研修会で、町から緊急銃猟の委託を受け証票となる腕章を着けて発砲までの工程を確認するハンター=8月、北海道下川町
 研修会で、町から緊急銃猟の委託を受け証票となる腕章を着けて発砲までの工程を確認するハンター=8月、北海道下川町

 市街地に出没したクマを自治体判断で駆除する「緊急銃猟」について、北海道の179市町村を対象にした共同通信の調査で「態勢が整っている」としたのが9自治体で、回答した自治体の5・4%にとどまることが21日、分かった。環境省のガイドライン公表から2カ月足らずでの制度開始に、自治体の態勢が追いついていない現状が明らかになった。

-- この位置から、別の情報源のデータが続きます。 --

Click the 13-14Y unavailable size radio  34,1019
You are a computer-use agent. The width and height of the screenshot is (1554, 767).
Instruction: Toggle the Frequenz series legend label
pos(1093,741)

 ハンターが発砲に伴う刑事、行政責任を問われるとの懸念を踏まえ、北海道猟友会は現場のハンターが自治体の発砲要請に応じないことを容認。141自治体はこうした場合の対応が「決まっていない」と答えた。「決まっている」とした22自治体でもクマを追い払うなどの対応で、緊急銃猟は実施できないという内容が大部分を占め、猟友会頼みの制度の実態が浮かんだ。

 調査は9月上旬に実施し、166自治体が回答した。154自治体は「態勢が整っていない」とした。理由(複数回答)を尋ねると、警察や猟友会など関係機関との協議やマニュアル作成が終わっていないとの回答が70件以上に上った。